_Information_
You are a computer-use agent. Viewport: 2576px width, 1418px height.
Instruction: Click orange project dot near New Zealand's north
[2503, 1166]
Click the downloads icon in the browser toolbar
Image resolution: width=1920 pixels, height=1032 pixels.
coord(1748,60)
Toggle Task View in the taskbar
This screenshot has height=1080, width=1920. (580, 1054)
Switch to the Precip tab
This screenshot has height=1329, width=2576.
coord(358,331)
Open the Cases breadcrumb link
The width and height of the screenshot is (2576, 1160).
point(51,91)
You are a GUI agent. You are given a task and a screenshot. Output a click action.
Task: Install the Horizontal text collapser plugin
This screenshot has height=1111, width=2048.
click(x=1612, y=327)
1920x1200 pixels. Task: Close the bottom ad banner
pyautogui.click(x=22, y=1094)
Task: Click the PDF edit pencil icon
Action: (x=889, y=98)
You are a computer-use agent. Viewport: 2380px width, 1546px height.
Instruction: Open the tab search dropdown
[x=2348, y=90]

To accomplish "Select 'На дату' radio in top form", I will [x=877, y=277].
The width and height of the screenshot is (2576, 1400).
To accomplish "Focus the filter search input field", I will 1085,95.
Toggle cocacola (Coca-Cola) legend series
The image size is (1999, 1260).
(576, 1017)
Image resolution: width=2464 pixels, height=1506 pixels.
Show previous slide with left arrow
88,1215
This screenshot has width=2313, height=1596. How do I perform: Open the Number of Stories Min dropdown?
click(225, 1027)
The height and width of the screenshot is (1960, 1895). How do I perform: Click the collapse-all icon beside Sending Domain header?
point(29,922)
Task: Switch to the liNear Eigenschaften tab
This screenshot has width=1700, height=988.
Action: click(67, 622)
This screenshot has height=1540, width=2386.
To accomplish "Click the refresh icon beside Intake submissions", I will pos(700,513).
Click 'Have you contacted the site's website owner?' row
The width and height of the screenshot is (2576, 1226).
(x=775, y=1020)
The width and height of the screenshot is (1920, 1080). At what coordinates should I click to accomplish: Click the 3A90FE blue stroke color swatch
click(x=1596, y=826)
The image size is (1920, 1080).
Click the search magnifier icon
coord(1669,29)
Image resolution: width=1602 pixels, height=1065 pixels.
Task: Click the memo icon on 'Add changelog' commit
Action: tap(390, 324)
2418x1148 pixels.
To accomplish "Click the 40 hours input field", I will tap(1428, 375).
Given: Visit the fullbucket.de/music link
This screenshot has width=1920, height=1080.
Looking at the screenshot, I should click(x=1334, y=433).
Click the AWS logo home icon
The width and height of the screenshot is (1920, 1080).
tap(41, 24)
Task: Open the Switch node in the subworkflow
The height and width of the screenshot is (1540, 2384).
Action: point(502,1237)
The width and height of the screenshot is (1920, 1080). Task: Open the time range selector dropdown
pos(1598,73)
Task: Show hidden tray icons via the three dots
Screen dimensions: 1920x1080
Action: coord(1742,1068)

_Goal of the exercise_
Would you retype exactly the lines above, from the line with "The height and width of the screenshot is (1960, 1895)." to the line with "This screenshot has height=1540, width=2386.", with both end lines kept and nothing more?

_Response below_
The height and width of the screenshot is (1960, 1895). How do I perform: Click the collapse-all icon beside Sending Domain header?
point(29,922)
Task: Switch to the liNear Eigenschaften tab
This screenshot has width=1700, height=988.
Action: click(67, 622)
This screenshot has height=1540, width=2386.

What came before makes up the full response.